Ein neuer Bericht aus der Buchbranche zeigt: Vor allem Kinder zwischen 10 und 15 Jahren greifen viel seltener zum Buch als noch vor einem Jahr.
Was ist passiert? Der Börsenverein des Deutschen Buchhandels hat nachgezählt und gemerkt: Im Jahr 2025 haben über 30 Prozent weniger Kinder im Alter von 10 bis 15 Jahren Bücher gekauft als im Jahr davor. Auch das Geld, das in dieser Altersgruppe für Bücher ausgegeben wurde, ist um 30,6 Prozent gesunken. Insgesamt hat die Buchbranche in Deutschland 9,62 Milliarden Euro eingenommen – 2,7 Prozent weniger als 2024. Der Verband sagt: Das ist ein Warnsignal, gerade weil Lesen fürs Leben wichtig ist.
Wer hilft da gerade? Buchhandlungen, Verlage und Schulen versuchen gegenzusteuern.

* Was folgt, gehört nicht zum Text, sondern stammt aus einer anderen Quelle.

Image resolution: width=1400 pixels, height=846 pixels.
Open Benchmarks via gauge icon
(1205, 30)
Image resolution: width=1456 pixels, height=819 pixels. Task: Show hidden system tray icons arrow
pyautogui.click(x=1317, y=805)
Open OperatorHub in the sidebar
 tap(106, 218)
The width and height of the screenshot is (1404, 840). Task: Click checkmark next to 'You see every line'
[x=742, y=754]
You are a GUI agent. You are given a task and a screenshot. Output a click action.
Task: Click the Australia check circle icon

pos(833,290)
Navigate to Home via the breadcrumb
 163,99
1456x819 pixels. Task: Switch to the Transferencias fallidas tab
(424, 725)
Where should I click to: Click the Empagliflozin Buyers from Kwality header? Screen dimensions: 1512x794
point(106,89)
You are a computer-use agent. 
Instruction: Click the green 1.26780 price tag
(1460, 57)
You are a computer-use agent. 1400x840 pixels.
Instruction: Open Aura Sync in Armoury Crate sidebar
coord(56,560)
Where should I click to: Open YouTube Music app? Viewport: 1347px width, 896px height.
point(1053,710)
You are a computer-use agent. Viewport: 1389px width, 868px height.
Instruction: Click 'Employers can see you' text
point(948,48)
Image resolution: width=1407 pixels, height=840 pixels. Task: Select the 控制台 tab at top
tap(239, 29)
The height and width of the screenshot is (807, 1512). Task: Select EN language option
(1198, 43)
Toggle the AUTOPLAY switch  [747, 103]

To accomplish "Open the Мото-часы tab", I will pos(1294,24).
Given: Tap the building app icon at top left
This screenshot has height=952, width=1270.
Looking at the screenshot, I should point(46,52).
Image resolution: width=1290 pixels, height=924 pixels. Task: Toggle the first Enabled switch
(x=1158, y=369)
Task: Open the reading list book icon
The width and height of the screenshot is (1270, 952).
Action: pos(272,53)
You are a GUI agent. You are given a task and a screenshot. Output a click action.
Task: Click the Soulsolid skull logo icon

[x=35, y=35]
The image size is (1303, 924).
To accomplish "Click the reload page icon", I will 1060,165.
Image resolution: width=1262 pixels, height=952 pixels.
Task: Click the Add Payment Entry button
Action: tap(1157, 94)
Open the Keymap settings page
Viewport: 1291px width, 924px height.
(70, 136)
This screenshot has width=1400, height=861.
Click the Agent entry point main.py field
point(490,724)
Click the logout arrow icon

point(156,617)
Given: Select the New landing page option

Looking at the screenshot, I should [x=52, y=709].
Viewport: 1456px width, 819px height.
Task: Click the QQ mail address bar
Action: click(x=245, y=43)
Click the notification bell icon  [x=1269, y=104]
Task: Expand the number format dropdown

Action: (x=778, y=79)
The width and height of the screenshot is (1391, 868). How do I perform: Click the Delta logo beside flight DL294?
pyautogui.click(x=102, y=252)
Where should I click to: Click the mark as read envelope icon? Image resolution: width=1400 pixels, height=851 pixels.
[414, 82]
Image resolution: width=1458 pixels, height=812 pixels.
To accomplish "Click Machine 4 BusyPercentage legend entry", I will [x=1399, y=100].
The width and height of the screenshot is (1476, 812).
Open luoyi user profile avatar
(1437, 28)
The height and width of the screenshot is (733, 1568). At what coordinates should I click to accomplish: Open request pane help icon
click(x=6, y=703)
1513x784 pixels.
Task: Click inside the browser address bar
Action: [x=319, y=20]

Sebastian Guggolz, der Chef des Börsenvereins, fordert von der Politik mehr Geld fürs Lesenlernen: Lesefähigkeit sei die Grundlage, um in einer Demokratie mitreden zu können. Auch Hörbücher boomen – sie sind 2025 um über 13 Prozent gewachsen. Wer lieber zuhört statt liest, findet dort also mehr Stoff denn je. Buchhändlerinnen wie Lyda Petzel aus Frankfurt berichten, dass in ihren Läden sogar wieder mehr junge Leute stöbern.